▶ [Tasks]
1) In the commentary on war reporting, replace "governor" with "official" and give the text between "THE FIRST principle" and "our mass media.", inclusive.
2) Name every country and every organization mentioned in the commentary on war reporting.
3) In the commentary on war reporting, what did the provincial governor insist had been suppressed?

▶ [Excerpted text]
Putin's disastrous propaganda performance in the West is inversely mirrored by its widespread success at home — this gap is testament also to the power of our own uncritically pro-Nato media. NICK WRIGHT attempts to chart a course

THE FIRST principle in war reporting is never to believe an official source. I became even more convinced of this when, in Afghanistan in the 1980s, a provincial governor I was interviewing insisted that poppy production had been suppressed but that it was bad weather that made our flight out of his parish impossible.

As I looked along the valley glowing red with poppies, set against a perfect azure sky, I thought that the evident proximity of mojahedin with their newly CIA-supplied Stinger missiles might be a more compelling reason for our delay. And unless a new tulip-growing enterprise had seized the imagination of his Afghan villagers, that the governor was colour blind.

It is impossible to judge how the Ukraine war is going from even the closest reading of our mass media.

▶ [Collected data]
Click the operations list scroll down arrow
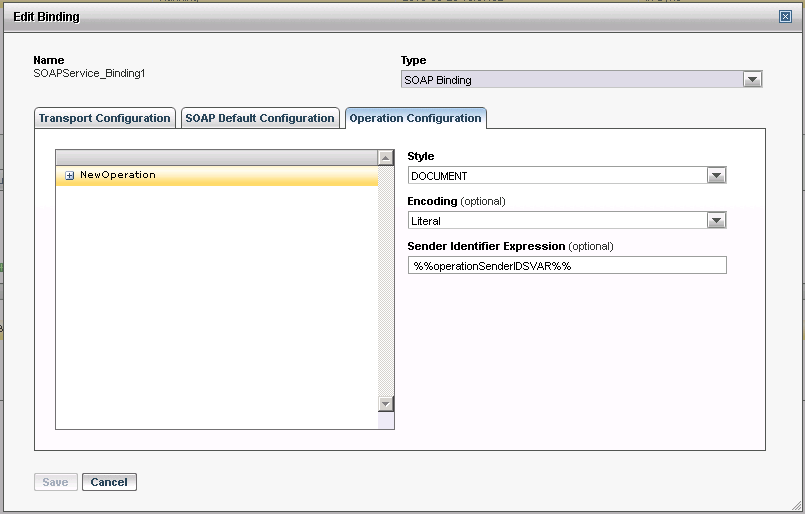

▶ [Responses for each task]
1)
THE FIRST principle in war reporting is never to believe an official source. I became even more convinced of this when, in Afghanistan in the 1980s, a provincial official I was interviewing insisted that poppy production had been suppressed but that it was bad weather that made our flight out of his parish impossible.

As I looked along the valley glowing red with poppies, set against a perfect azure sky, I thought that the evident proximity of mojahedin with their newly CIA-supplied Stinger missiles might be a more compelling reason for our delay. And unless a new tulip-growing enterprise had seized the imagination of his Afghan villagers, that the official was colour blind.

It is impossible to judge how the Ukraine war is going from even the closest reading of our mass media.

2) Nato, Afghanistan, CIA, Ukraine

3) Poppy production.